_Aim_. Convert the rows from the one containing "Social Media (918, 1035)" down to the one containing "Contact (719, 2049)", both included, into a JSON list of strings with one string per row, leaving out any blank rows.

_Data supplied_.
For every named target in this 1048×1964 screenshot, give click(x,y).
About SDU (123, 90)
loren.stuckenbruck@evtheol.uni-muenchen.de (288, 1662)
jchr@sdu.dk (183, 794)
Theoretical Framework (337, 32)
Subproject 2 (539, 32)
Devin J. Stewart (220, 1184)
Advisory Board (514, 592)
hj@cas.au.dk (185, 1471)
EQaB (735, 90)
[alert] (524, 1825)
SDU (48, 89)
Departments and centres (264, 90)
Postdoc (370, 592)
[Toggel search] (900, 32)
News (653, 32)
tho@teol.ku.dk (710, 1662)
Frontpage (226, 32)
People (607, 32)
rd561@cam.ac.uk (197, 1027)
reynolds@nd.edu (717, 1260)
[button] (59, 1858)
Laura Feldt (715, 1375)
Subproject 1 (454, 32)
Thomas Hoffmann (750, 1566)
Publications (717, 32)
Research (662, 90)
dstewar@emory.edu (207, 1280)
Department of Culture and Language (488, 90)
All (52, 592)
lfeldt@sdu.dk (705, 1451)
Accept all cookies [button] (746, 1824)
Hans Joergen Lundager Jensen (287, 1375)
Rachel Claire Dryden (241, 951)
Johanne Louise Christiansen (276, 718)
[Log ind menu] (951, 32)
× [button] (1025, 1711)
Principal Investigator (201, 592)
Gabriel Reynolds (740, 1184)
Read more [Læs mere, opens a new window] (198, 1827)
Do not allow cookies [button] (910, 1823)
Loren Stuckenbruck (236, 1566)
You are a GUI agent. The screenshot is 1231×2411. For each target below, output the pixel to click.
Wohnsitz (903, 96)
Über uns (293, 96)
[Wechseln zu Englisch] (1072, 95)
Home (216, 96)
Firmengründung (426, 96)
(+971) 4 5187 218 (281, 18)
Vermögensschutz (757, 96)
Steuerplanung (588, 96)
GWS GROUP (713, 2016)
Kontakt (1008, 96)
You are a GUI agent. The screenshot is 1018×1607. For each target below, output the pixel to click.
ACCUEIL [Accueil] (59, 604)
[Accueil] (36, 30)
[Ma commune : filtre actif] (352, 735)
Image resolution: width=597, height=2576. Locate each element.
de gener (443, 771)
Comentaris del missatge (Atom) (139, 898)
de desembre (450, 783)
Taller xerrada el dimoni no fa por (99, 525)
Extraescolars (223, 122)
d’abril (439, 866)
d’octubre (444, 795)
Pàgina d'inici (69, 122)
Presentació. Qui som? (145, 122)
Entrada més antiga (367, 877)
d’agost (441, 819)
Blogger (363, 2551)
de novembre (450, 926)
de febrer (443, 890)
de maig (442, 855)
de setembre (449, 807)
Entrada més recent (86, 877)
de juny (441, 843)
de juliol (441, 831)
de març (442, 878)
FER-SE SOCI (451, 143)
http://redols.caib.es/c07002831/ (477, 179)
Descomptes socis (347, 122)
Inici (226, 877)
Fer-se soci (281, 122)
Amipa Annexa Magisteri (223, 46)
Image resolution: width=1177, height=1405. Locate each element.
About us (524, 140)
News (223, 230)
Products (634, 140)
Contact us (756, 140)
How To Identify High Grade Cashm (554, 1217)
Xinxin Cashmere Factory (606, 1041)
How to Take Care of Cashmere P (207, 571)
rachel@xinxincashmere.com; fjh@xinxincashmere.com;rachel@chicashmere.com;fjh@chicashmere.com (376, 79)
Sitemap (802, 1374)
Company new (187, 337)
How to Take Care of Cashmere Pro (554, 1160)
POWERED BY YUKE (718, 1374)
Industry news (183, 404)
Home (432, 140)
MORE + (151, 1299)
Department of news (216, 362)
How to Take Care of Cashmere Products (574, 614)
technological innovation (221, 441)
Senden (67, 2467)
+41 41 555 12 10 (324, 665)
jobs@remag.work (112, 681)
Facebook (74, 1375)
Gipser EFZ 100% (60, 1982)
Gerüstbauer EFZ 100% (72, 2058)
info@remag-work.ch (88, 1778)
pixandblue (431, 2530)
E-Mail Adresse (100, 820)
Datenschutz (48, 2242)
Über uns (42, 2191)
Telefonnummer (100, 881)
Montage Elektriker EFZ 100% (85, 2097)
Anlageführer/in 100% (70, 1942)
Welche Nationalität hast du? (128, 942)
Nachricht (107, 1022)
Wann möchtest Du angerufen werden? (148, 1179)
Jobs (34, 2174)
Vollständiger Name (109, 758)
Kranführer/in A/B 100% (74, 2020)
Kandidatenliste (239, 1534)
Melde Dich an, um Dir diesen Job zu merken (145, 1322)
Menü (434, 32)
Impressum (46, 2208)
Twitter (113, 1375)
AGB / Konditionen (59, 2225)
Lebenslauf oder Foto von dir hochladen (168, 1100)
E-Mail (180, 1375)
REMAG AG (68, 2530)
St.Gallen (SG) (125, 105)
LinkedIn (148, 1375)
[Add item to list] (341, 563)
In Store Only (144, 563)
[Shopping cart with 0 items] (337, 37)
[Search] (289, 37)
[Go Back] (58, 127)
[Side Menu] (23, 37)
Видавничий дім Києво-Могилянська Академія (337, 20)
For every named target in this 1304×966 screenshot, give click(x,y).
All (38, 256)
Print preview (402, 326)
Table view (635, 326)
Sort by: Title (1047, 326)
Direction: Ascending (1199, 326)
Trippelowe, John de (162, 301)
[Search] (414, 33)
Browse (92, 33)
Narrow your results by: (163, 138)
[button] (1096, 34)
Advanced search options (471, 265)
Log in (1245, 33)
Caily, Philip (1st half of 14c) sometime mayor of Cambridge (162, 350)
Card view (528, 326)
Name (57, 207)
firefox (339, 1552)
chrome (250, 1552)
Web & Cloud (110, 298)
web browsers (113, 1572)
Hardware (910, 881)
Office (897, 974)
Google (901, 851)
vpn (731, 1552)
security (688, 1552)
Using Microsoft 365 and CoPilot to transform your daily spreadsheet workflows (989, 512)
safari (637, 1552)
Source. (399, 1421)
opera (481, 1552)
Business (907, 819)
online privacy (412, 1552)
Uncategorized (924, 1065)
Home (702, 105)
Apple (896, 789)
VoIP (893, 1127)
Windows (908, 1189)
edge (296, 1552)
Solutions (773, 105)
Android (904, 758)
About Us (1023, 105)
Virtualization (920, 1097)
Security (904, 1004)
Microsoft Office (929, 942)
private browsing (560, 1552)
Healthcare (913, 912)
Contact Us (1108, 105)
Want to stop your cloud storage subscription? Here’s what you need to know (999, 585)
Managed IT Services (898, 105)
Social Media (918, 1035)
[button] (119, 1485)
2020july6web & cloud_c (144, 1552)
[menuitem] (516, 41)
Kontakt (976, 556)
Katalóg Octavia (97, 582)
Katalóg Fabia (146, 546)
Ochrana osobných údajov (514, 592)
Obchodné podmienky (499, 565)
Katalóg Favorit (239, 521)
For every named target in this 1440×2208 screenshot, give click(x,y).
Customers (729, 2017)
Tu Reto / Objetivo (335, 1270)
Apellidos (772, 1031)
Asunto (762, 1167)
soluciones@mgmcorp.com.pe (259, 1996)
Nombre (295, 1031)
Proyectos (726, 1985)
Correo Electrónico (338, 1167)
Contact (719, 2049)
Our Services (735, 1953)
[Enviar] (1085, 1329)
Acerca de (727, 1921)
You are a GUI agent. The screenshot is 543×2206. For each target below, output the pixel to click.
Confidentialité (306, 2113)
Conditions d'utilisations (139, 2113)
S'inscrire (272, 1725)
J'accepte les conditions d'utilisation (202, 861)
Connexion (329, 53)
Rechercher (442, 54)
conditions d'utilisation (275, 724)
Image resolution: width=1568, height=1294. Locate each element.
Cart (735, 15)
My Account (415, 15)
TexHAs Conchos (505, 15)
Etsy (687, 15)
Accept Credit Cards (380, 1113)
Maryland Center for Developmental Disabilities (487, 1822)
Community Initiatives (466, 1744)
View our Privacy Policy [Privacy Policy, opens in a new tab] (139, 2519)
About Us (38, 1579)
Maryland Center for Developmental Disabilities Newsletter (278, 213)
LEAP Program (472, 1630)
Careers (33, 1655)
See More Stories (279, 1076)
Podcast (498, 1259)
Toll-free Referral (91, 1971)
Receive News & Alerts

_Problem solution_.
[
  "Social Media (918, 1035)",
  "[button] (119, 1485)",
  "2020july6web & cloud_c (144, 1552)",
  "[menuitem] (516, 41)",
  "Kontakt (976, 556)",
  "Katalóg Octavia (97, 582)",
  "Katalóg Fabia (146, 546)",
  "Ochrana osobných údajov (514, 592)",
  "Obchodné podmienky (499, 565)",
  "Katalóg Favorit (239, 521)",
  "For every named target in this 1440×2208 screenshot, give click(x,y).",
  "Customers (729, 2017)",
  "Tu Reto / Objetivo (335, 1270)",
  "Apellidos (772, 1031)",
  "Asunto (762, 1167)",
  "soluciones@mgmcorp.com.pe (259, 1996)",
  "Nombre (295, 1031)",
  "Proyectos (726, 1985)",
  "Correo Electrónico (338, 1167)",
  "Contact (719, 2049)"
]